Whilst the group was supportive of ADR, there was disagreement of whether or not there are sufficient resources to increase the use of ADR.
Prevention of unmeritorious claims
Areas of consensus
The introduction of an overarching body to monitor data, and a single database to facilitate identification of insurance fraud should be a priority. Claimant identities should be verified by an askCUE PI check or, in the alternative, the Government Verification Identification Check System.
Awareness of the risk of insurance fraud should be directed at consumers, specifically that it is not a victimless crime, with the publication of appropriate data from both the Claims Portal and OIC Portal to support that. Claimants should also be made aware of the significance of signing a statement of truth.
Areas of dispute
Some members argued that a full assessment of the extent of fraud must precede any further reforms aimed at preventing it.
The group agreed that the 'prefer not to say' option in response to the referral source on Claims Notification Forms was being used regularly, yet disagreed on whether a sanction should be placed on those who do not provide that information.

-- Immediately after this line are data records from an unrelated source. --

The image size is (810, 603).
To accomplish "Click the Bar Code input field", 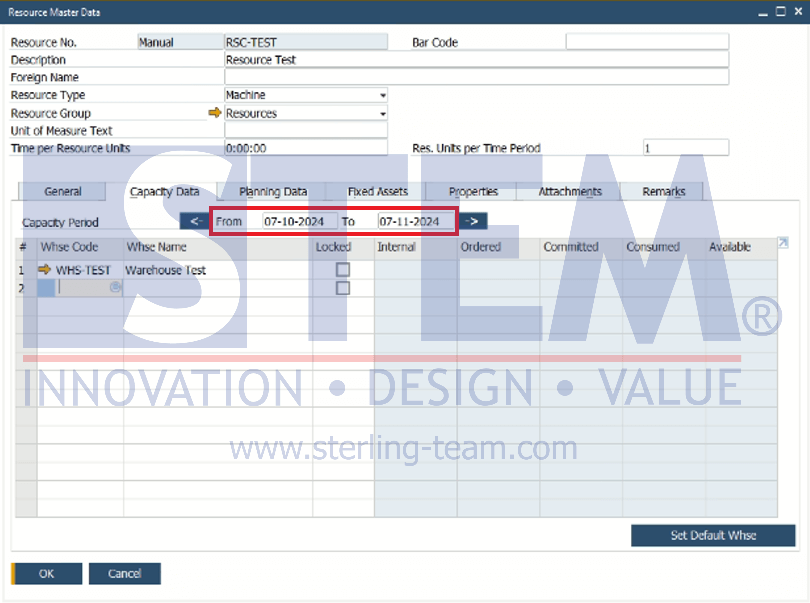I will (647, 42).
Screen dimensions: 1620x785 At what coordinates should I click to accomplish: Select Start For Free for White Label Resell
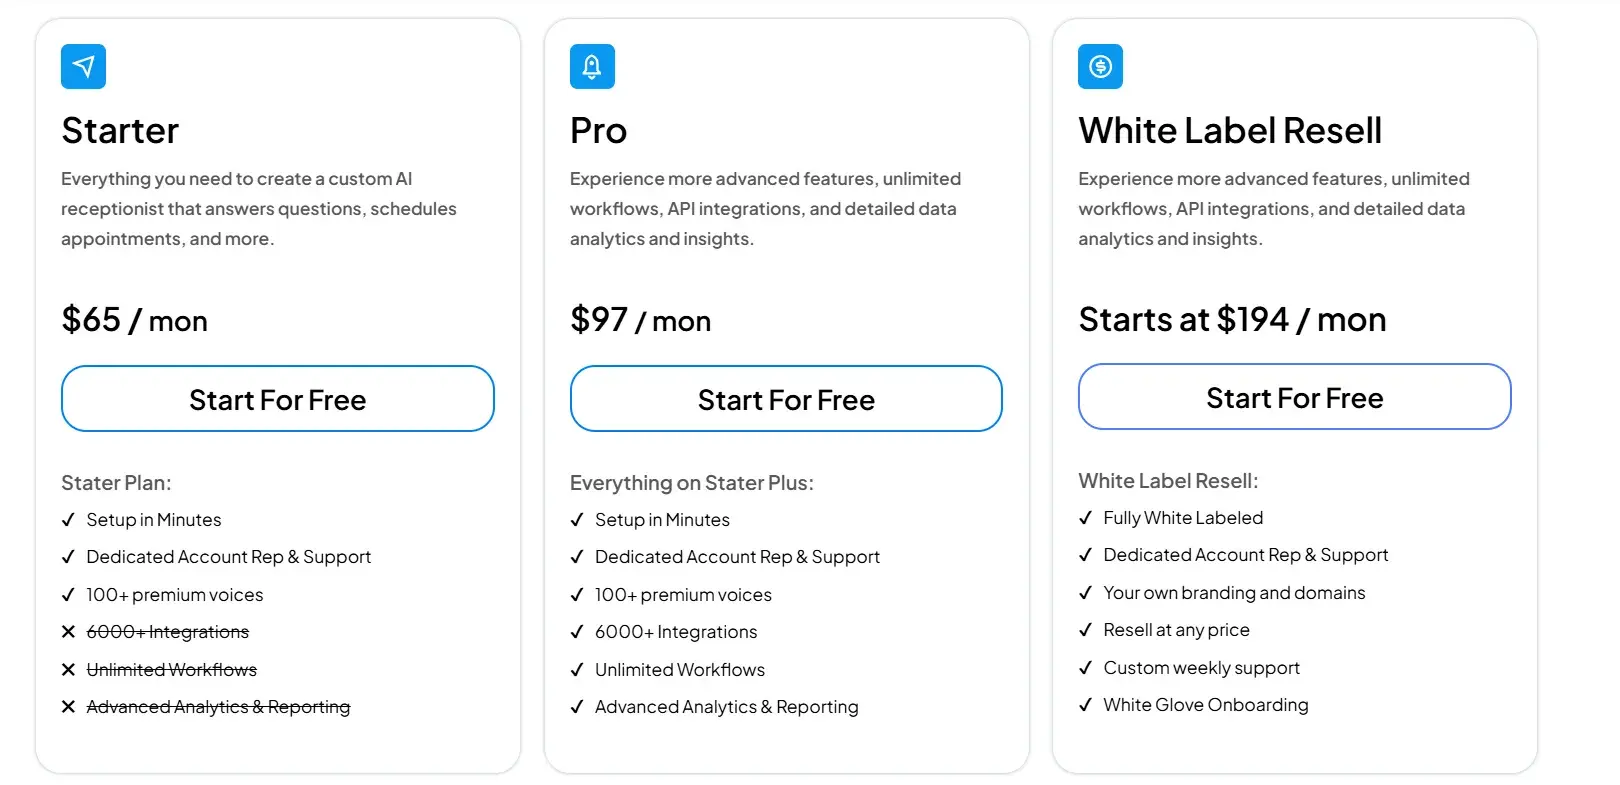(x=1294, y=397)
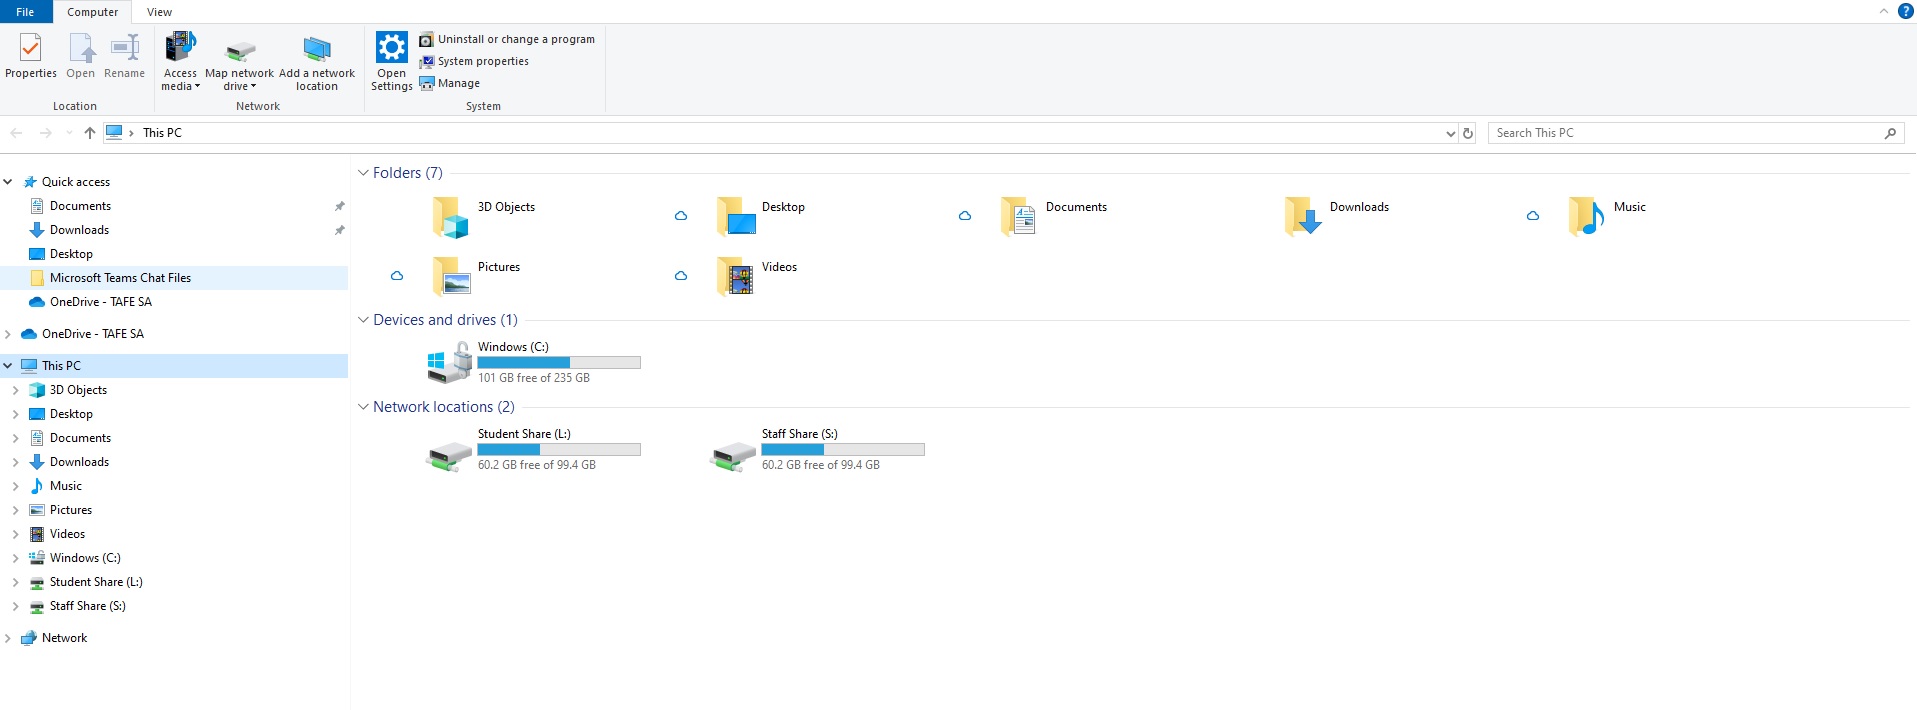Click the Refresh button in address bar
Viewport: 1917px width, 710px height.
(1468, 133)
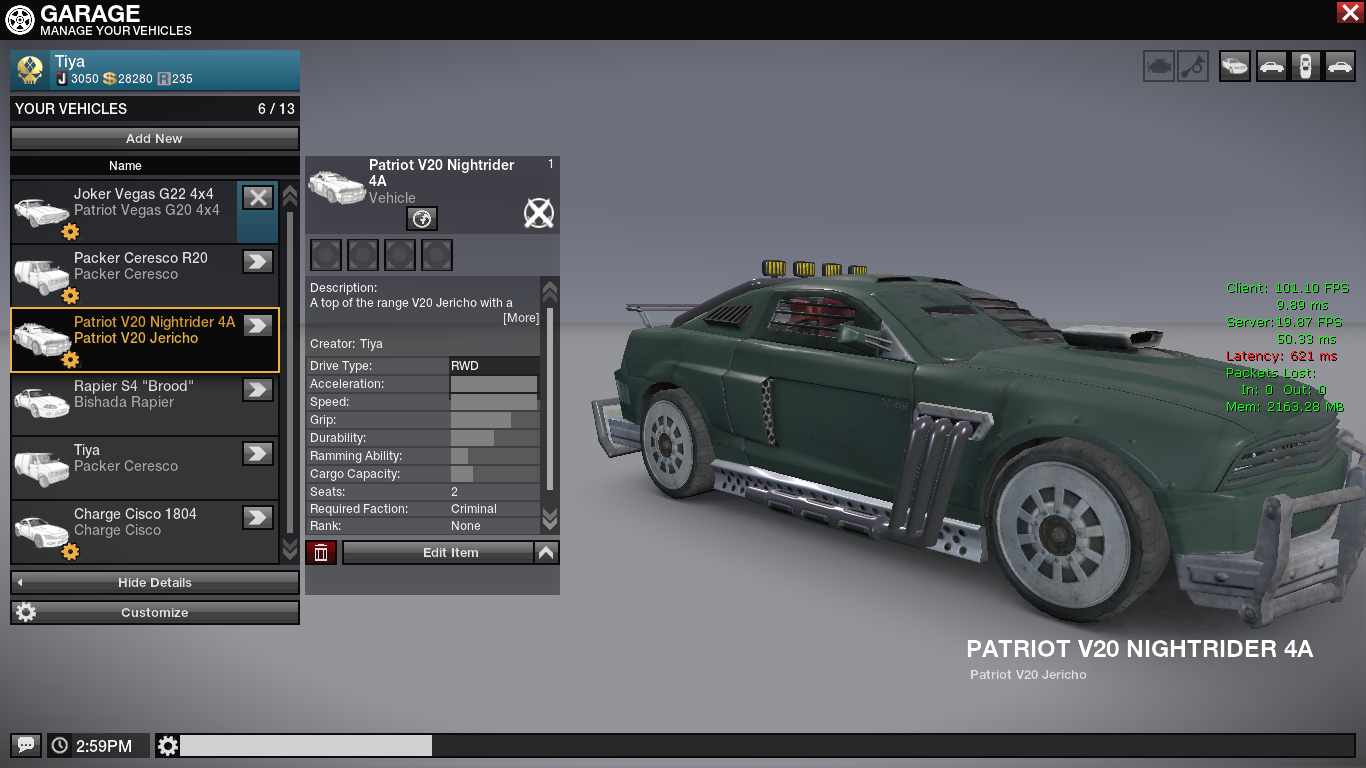This screenshot has height=768, width=1366.
Task: Switch to the three-quarter perspective car view
Action: point(1235,66)
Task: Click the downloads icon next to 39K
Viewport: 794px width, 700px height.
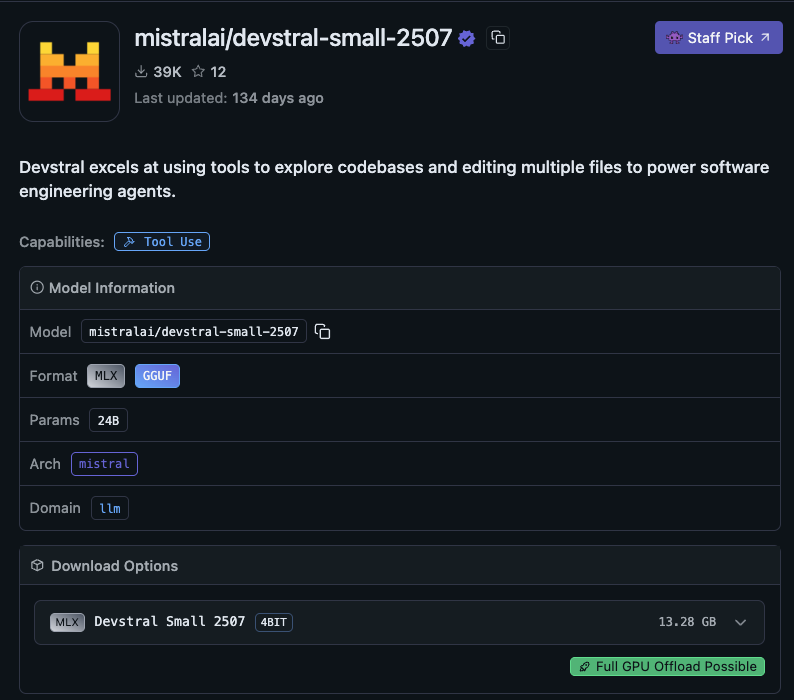Action: click(141, 71)
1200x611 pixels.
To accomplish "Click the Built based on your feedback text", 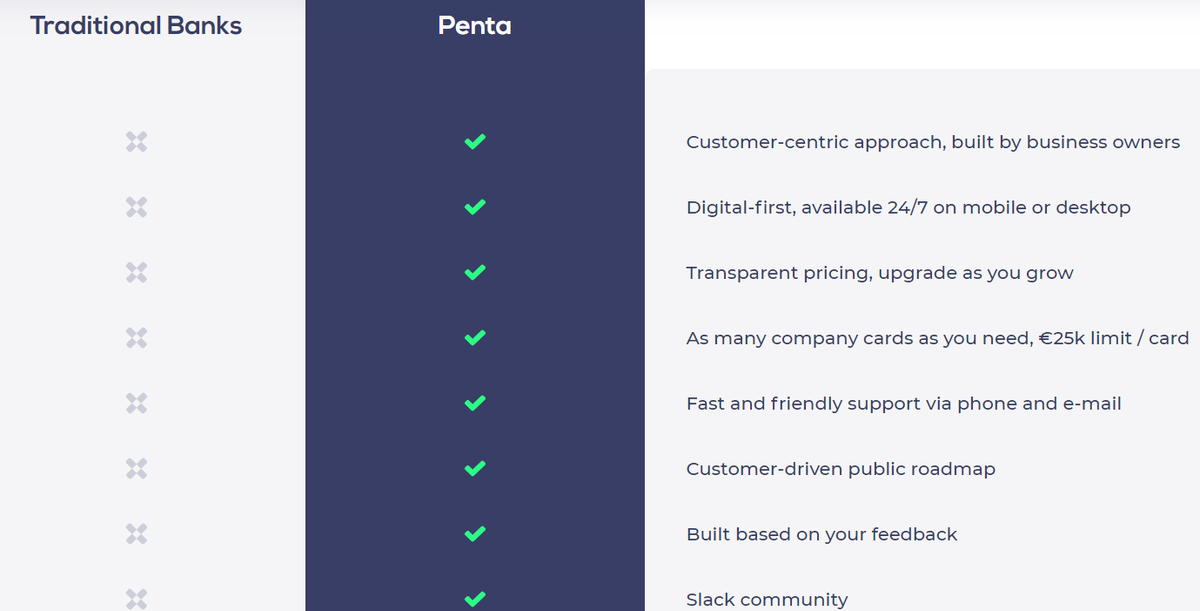I will pyautogui.click(x=822, y=534).
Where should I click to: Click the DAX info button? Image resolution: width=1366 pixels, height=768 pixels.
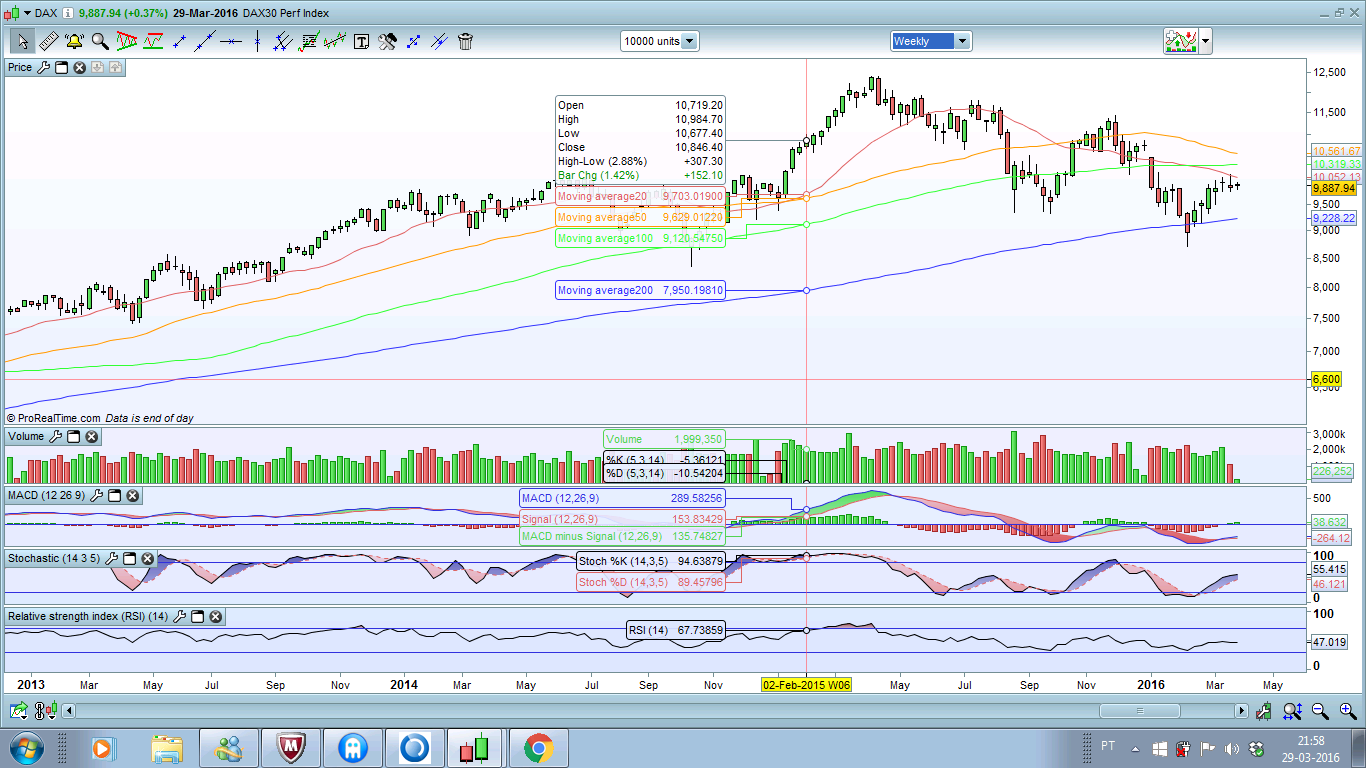(x=67, y=13)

The group agreed that the OIC should work with the Financial Conduct Authority to ensure that claims management companies ("CMCs") do not take advantage of vulnerable litigants, with the entrance of CMCs into other markets – such as COVID-19 claims – monitored closely.
The group could not agree in whether there should be a cap on CMC fees, or transparency as opposed to a limit would be more appropriate.
A blanket ban on cold-calling was supported. In respect of medical reporting, there was consensus that MedCo should publish data on frequency and nature of abuses. However, there was disagreement over the proposed extension of MedCo to cover more claims.
The group agreed that the quality of medical reports could be affected by medical agencies taking a substantial cut of the fee, leading to a lower quality of report. Consequently, some members of the group argued, in order to make medical reporting financially worthwhile, the experts must see a large number of claimants in a short period, creating the aforementioned risk of lower quality reports.
The group expressed concern over claims discontinuing when the listing fee becomes payable, as this is a direct consequence of QOCS protection. However, the group disagreed on how to prevent this. Some members argued for an amendment to the rules providing for an enforceable costs orders should a claim be discontinued less than 28 days before trial. However, others felt the existing rules are sufficient, given that defendants can apply for a finding of fundamental dishonesty, set the discontinuance aside and run to trial where there is a late discontinuance.
Some members sought greater clarification on the principle and definition of fundamental dishonesty and when it can be used, but others strongly oppose any change and note there is no call for greater clarification from the judiciary. Disagreement also occurred as to whether guidance is required on "substantial injustice" pursuant to Section 57 of the Criminal Justice and Court Act. Others in the group argued guidance should be provided by judicial precedent.